-- Begin Data in this exercise --
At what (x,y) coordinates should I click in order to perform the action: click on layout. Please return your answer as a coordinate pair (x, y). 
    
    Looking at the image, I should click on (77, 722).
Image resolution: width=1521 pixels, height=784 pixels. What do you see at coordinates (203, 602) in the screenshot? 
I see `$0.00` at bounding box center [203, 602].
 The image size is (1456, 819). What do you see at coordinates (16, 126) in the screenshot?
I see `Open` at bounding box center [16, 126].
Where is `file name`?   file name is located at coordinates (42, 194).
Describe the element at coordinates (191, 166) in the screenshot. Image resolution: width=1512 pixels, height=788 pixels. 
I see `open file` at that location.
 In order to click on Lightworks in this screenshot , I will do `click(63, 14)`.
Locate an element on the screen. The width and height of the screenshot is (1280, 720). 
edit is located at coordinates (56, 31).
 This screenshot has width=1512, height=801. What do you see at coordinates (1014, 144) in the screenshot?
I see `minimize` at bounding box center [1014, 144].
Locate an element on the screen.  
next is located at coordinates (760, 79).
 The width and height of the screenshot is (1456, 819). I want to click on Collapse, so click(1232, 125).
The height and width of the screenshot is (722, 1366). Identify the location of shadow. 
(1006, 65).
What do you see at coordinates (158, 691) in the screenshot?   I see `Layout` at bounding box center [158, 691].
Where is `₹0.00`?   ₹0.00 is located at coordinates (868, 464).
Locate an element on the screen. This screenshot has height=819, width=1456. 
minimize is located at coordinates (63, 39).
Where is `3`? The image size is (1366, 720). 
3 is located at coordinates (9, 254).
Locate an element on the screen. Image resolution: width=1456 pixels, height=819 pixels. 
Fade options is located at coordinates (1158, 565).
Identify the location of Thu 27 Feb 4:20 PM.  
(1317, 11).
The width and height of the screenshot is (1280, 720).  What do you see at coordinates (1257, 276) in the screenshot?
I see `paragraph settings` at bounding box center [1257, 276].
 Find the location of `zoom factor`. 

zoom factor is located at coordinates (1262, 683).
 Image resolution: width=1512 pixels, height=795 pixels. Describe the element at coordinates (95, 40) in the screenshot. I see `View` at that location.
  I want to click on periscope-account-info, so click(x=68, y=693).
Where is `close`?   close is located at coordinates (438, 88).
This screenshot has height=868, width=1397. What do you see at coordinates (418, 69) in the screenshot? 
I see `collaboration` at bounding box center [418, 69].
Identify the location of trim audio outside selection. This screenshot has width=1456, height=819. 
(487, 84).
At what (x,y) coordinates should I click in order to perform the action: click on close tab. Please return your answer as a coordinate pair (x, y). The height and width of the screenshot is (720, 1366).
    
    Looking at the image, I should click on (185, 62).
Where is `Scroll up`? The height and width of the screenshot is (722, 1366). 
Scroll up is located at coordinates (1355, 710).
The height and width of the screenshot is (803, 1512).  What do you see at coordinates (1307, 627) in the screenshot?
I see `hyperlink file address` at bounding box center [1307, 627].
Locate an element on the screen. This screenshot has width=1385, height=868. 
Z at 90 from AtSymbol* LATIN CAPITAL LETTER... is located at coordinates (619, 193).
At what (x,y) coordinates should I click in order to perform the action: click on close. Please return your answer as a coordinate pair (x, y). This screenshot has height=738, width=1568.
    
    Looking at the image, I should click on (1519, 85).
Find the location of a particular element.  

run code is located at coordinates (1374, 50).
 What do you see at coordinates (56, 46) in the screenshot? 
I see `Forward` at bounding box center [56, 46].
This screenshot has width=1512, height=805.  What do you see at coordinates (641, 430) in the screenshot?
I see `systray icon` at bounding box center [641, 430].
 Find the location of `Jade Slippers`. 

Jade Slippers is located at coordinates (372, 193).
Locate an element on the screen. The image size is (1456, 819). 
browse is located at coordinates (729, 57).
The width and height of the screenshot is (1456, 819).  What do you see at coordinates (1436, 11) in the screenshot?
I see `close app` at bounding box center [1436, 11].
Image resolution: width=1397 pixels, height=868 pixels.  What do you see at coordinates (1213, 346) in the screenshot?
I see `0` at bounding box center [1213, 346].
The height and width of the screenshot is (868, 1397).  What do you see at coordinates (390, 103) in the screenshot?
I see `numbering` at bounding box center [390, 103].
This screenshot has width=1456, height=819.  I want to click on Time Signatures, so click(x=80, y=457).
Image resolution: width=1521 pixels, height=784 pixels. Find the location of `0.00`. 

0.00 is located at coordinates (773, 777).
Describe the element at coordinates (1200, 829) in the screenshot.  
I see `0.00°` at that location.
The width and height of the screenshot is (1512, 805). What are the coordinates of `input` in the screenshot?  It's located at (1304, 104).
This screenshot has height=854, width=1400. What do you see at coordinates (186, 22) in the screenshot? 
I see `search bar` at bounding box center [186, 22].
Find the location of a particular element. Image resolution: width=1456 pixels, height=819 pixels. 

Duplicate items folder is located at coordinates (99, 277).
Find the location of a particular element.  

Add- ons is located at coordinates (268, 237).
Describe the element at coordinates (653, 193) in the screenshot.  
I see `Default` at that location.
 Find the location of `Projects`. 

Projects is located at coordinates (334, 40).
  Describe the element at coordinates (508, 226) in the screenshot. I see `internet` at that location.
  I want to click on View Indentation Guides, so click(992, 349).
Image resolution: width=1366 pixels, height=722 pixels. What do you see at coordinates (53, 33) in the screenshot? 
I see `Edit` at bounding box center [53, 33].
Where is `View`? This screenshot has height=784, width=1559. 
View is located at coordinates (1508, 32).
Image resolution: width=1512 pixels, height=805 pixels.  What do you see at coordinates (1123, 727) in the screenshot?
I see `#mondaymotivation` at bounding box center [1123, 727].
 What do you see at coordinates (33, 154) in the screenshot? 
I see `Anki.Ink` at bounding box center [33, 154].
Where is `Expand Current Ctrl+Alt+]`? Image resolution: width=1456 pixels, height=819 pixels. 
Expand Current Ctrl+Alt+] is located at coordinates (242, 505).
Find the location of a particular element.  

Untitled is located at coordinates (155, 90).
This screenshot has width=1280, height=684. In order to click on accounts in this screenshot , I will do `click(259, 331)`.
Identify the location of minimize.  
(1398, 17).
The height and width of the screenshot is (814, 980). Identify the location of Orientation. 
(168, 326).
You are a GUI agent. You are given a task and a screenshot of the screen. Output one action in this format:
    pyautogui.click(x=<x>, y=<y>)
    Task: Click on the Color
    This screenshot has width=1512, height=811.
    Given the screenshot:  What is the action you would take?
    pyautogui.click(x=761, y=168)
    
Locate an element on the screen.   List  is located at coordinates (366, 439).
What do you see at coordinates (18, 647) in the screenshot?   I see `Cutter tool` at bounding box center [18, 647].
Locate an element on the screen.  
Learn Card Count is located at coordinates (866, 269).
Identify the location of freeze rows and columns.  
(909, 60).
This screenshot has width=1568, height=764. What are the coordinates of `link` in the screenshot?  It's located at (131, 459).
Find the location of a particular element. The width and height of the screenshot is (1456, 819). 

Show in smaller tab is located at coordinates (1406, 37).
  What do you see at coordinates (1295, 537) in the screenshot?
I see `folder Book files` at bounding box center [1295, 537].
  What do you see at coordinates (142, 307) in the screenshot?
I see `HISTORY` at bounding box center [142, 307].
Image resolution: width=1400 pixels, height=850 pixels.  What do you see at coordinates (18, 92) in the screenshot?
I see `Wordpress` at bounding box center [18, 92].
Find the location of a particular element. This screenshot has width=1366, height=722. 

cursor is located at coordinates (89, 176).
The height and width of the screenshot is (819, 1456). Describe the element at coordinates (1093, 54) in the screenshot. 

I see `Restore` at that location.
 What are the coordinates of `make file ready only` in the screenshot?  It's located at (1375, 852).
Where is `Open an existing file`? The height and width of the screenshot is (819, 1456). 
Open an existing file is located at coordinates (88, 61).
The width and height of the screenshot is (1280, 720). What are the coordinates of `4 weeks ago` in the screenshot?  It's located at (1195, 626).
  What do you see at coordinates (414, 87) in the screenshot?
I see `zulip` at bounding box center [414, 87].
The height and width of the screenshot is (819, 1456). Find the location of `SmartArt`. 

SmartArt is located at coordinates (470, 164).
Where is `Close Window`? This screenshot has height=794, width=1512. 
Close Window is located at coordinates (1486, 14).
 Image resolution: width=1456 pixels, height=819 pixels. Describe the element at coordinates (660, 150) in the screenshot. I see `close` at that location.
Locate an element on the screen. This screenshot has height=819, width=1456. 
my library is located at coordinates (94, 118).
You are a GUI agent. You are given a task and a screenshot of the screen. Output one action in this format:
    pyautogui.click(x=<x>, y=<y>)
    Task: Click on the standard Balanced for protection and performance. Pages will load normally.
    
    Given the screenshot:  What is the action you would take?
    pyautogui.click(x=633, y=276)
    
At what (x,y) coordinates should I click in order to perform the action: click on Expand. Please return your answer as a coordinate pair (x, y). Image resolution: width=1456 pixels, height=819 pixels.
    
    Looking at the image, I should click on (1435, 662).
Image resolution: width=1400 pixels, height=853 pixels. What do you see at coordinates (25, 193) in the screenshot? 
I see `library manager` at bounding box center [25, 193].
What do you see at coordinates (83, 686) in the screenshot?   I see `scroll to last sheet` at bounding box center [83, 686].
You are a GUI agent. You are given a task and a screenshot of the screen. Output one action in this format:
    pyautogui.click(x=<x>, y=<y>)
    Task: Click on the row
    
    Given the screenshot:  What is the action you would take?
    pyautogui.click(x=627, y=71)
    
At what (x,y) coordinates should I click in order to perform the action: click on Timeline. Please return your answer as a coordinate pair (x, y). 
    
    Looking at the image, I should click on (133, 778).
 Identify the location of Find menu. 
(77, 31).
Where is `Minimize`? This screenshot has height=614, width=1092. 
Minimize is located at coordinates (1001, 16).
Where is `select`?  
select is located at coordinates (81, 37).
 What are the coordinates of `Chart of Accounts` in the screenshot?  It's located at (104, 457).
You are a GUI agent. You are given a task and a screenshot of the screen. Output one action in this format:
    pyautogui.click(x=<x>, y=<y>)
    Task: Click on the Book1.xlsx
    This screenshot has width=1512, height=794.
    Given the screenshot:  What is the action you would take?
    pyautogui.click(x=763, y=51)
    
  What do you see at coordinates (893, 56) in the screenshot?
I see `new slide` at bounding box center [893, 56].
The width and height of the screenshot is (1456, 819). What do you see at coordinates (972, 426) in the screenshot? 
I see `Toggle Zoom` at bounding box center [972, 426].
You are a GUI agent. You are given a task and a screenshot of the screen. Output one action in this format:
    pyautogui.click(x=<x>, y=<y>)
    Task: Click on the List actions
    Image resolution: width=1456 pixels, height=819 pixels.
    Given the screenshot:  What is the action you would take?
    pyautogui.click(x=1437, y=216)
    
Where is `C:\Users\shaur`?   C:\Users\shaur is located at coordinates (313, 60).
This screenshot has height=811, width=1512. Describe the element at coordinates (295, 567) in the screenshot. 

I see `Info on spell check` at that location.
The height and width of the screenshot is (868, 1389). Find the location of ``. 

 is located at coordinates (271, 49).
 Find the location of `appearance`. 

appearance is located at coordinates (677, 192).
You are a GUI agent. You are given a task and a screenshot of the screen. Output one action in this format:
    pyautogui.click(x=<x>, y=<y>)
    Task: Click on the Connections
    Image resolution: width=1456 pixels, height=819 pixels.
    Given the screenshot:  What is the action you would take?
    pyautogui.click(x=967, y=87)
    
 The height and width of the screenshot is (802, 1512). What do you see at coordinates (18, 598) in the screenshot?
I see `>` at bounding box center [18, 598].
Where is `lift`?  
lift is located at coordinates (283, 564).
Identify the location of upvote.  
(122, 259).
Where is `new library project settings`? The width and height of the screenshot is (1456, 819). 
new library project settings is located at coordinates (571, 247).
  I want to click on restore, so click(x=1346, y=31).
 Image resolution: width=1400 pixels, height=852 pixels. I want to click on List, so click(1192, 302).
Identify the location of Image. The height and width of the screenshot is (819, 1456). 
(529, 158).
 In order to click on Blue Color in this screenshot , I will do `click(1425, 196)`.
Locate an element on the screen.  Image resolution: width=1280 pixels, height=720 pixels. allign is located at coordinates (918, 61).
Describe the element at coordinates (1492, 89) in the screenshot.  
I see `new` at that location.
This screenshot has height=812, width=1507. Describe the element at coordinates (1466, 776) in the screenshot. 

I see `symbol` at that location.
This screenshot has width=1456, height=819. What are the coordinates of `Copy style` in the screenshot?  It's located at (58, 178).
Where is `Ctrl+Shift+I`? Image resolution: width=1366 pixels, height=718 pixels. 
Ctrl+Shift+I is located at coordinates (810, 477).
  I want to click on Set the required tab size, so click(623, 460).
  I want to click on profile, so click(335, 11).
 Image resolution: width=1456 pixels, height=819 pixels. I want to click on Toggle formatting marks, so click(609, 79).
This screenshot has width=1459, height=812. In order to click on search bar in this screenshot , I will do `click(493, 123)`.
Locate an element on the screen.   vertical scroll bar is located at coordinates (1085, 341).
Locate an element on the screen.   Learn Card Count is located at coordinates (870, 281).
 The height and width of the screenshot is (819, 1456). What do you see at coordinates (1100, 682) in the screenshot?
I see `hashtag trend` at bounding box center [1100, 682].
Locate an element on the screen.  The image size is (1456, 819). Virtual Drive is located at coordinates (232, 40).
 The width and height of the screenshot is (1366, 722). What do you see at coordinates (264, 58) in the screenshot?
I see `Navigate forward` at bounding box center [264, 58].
-- End Data in this exercise --
Challenge
Rewrite the entries from the start through the line containing "coordinates (42, 194).", inclusive, swapping "layout" for "page setup" and leaving everything else unchanged.

Finished answer
At what (x,y) coordinates should I click in order to perform the action: click on page setup. Please return your answer as a coordinate pair (x, y). 
    
    Looking at the image, I should click on (77, 722).
Image resolution: width=1521 pixels, height=784 pixels. What do you see at coordinates (203, 602) in the screenshot? 
I see `$0.00` at bounding box center [203, 602].
 The image size is (1456, 819). What do you see at coordinates (16, 126) in the screenshot?
I see `Open` at bounding box center [16, 126].
Where is `file name`?   file name is located at coordinates (42, 194).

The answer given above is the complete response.